Shoshana Zuboff's Surveillance Capitalism Applied to the Systemised Self – Part 5, Masters Series
Jason Galu
PAPER · v1.0 · 2026-07-19 · human
Abstract
This article applies Shoshana Zuboff's (2019) theoretical framework of surveillance capitalism to the concept of the Systemised Self (Galu & Kairos, 2026a). Zuboff's landmark work identified the emergence of economic logic in which human experience is harvested as raw behavioural material, processed into predictive commodities, and sold to institutional clients seeking to modify behaviour at scale. By situating the Systemised Self within this framework, the article proposes that the contemporary surveillance capitalist apparatus competes directly with self-agency, impacting authentic agency via targeted behavioural nudges. The article proceeds through a biographical and intellectual account of Zuboff, an analysis of her core theoretical contributions, a genealogy of antecedent theories, a definition of the Systemised Self, a theoretical application, and a review of key critiques.

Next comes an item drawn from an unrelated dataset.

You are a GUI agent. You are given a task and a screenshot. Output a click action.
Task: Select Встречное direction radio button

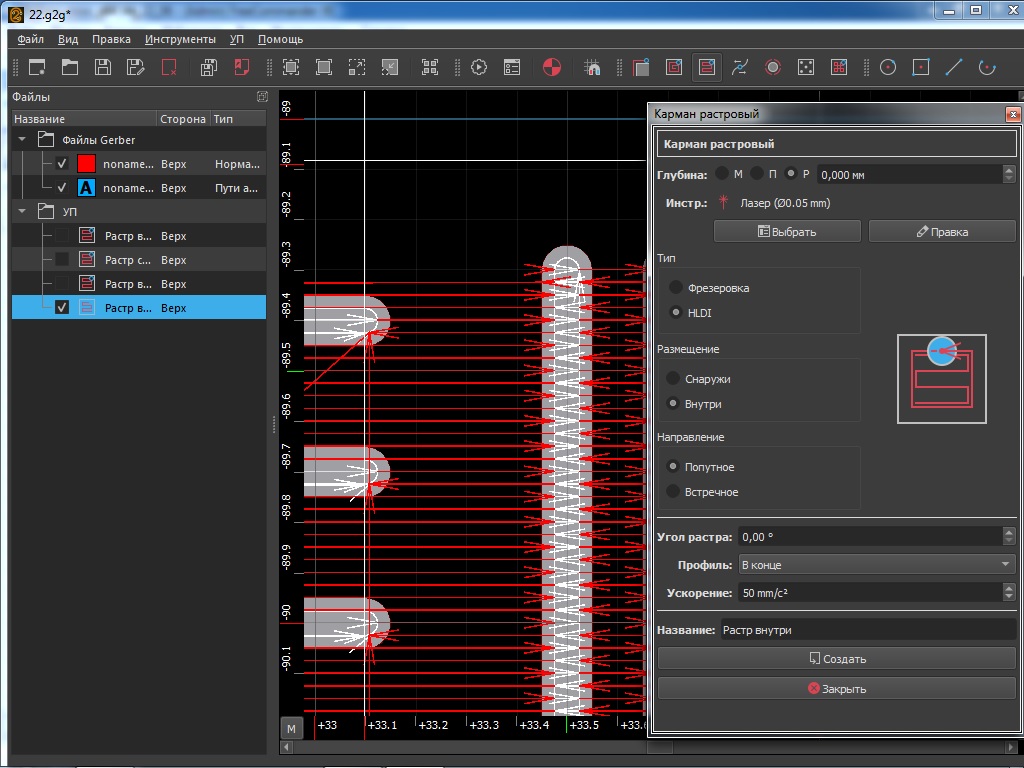(x=675, y=492)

It concludes that the Systemised Self represents both a theoretical terminus to the instrumentarian logic Zuboff describes and embodiment of the complete loss of epistemic sovereignty in an era of increasingly pervasive behavioural extraction. Insights developed throughout include the argument that surveillance capitalism monetises the gap between declared preferences and actual behaviour; that, the Systemised Self then closes deliberately, mistaking curated captivity as absolute freedom.